### TASK STATEMENT
For the word "computer", search the records and show each line in which it occurs.

==== EXTRACTED INFORMATION ====

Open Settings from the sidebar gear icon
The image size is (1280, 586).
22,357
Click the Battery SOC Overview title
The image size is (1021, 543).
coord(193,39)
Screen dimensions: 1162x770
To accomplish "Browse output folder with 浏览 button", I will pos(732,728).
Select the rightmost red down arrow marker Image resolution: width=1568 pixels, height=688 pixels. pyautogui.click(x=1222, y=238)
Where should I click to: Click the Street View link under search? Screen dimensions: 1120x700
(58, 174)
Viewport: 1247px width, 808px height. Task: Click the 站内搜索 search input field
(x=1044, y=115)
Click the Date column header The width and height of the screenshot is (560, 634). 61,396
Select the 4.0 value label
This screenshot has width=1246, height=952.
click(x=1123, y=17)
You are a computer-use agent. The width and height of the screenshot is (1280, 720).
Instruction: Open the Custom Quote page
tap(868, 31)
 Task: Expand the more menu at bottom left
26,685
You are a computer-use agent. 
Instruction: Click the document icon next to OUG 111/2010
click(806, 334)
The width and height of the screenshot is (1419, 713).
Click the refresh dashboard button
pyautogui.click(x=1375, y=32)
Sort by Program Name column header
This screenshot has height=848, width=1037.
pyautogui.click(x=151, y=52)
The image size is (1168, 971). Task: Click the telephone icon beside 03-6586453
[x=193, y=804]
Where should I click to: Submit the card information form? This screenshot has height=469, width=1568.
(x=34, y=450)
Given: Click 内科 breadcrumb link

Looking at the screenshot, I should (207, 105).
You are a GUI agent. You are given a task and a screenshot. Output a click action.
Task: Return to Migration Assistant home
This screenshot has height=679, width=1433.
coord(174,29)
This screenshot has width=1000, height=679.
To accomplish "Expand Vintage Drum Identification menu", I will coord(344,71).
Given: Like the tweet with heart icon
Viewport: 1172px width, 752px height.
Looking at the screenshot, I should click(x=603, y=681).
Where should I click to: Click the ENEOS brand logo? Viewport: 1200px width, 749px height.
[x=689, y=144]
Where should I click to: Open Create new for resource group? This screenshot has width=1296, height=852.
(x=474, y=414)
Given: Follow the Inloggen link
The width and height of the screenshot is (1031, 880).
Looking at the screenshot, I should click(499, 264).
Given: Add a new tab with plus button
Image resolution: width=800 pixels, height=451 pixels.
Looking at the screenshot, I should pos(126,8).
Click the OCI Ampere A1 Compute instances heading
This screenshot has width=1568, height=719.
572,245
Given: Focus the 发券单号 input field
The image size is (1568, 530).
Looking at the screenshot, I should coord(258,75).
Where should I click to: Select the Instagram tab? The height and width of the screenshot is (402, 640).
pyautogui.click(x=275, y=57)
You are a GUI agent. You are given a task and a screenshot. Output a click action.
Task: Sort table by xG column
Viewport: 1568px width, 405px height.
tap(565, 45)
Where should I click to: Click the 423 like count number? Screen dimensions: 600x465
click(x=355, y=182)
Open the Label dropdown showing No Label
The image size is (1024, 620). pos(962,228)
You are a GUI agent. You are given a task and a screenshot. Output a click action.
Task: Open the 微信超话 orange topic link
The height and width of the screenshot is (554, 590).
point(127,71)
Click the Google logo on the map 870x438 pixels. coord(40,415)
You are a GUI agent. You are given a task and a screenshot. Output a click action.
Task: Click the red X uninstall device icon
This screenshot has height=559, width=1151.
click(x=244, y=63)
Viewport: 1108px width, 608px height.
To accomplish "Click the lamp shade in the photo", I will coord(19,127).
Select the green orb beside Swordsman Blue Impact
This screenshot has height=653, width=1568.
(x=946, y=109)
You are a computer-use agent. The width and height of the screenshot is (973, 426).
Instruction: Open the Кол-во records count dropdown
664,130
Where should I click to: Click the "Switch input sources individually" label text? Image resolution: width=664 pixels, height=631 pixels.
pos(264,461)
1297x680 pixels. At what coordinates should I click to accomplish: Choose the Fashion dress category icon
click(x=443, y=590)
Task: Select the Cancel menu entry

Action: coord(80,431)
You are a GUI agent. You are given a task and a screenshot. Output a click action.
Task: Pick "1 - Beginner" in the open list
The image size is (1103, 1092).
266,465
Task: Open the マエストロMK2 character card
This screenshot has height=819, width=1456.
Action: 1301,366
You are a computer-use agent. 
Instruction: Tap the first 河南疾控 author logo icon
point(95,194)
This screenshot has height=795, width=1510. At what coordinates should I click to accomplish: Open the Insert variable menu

====

### YOUR SOLUTION
You are a computer-use agent. The width and height of the screenshot is (1280, 720).
You are a computer-use agent. 
You are a computer-use agent. The width and height of the screenshot is (973, 426).
You are a computer-use agent. 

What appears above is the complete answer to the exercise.